As it turns out: Yep.
"I was terrified about losing my identity and getting lost in the wake of Bill's force-of-nature personality," Clinton said. "I actually turned him down twice when he asked me to marry him. That was a large part of the ambivalence and the worry that I wouldn't necessarily know who I was or what I could do if I got married to someone who was going to chart a path that he was incredibly clear about."
This is a universal concern: When she married, Hillary Clinton was in her 20s — and like many of us at that age, she didn't have her whole life figured out. "My ideas were much more inchoate [than my husband's]. I wasn't sure how to best harness my energies," she told Dunham. "So I was searching."
Part of Clinton's concern about losing her sense of identity likely stemmed from the fact that she came of age during the second wave of feminism, when women were encouraged to join the work force and seek career fulfillment over getting married and having children. Taking your husband's name after marriage, as Clinton eventually (and controversially) did while her husband was running for governor of Arkansas, was seen as a marker of identity loss — and to a degree, it still is today.
Research suggests that the fear of depersonalization in a relationship is just as relevant today as it was when the Clintons got married. A study earlier this year tracked the cohabitation arrangements of 82 couples in the U.K. and concluded that moving in with an S.O. was often "associated with a process of depersonalization, which posed a challenge to private identity." But the same study also found there are simple ways to avoid the trap, such as maintaining your outside friendships and making time to continue to pursue your personal interests and goals.
She's not alone: Surprisingly, Clinton's fear of losing her identity in a relationship was recently echoed by none other than Justin Bieber. (Wow.

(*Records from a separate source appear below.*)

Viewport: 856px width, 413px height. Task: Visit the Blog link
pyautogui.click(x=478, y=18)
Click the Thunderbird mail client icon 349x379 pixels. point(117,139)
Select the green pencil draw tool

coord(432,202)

That sentence just happened.) In a cover interview with Complex, the Biebs admitted it was a loss of personal identity that ultimately led to the demise of his relationship with pop starlet Selena Gomez.
"Your full identity can't be in that person," he warned readers of getting too attached to the baes of their lives. "My identity was in her. Her identity was in me. When stuff would happen, I would lose my freakin' mind, and she would lose her mind, and we would fight so hard because we were so invested in each other."

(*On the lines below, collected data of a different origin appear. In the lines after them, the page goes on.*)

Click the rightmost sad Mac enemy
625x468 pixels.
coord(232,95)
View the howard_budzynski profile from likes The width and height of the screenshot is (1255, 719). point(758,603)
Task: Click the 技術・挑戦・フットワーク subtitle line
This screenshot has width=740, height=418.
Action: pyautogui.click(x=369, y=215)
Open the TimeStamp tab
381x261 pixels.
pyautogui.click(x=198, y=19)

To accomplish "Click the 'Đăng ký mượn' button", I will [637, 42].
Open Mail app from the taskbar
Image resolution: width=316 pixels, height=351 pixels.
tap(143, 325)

We know full well how Jelena's tragic love story ended. But 40 years and a string of extremely public marital struggles later, the Clintons' marriage, while under constant media scrutiny, is still going strong. As for the question of whether Hillary lost her identity as a result of tying the knot with Bill: Considering she's running for president, the answer is decidedly no. But the takeaway of her words (and, we guess, Bieber's) is still clear: Sometimes, you have to put your fears about losing yourself in a relationship aside and jump into it feet first. After all, that's what she did with Bill.
"It was a big leap of faith, and I think most marriages are," she told Dunham. "You really do just sort of say, 'OK, I think I know what it's gonna be like, but I don't know for sure. Let's find out.'"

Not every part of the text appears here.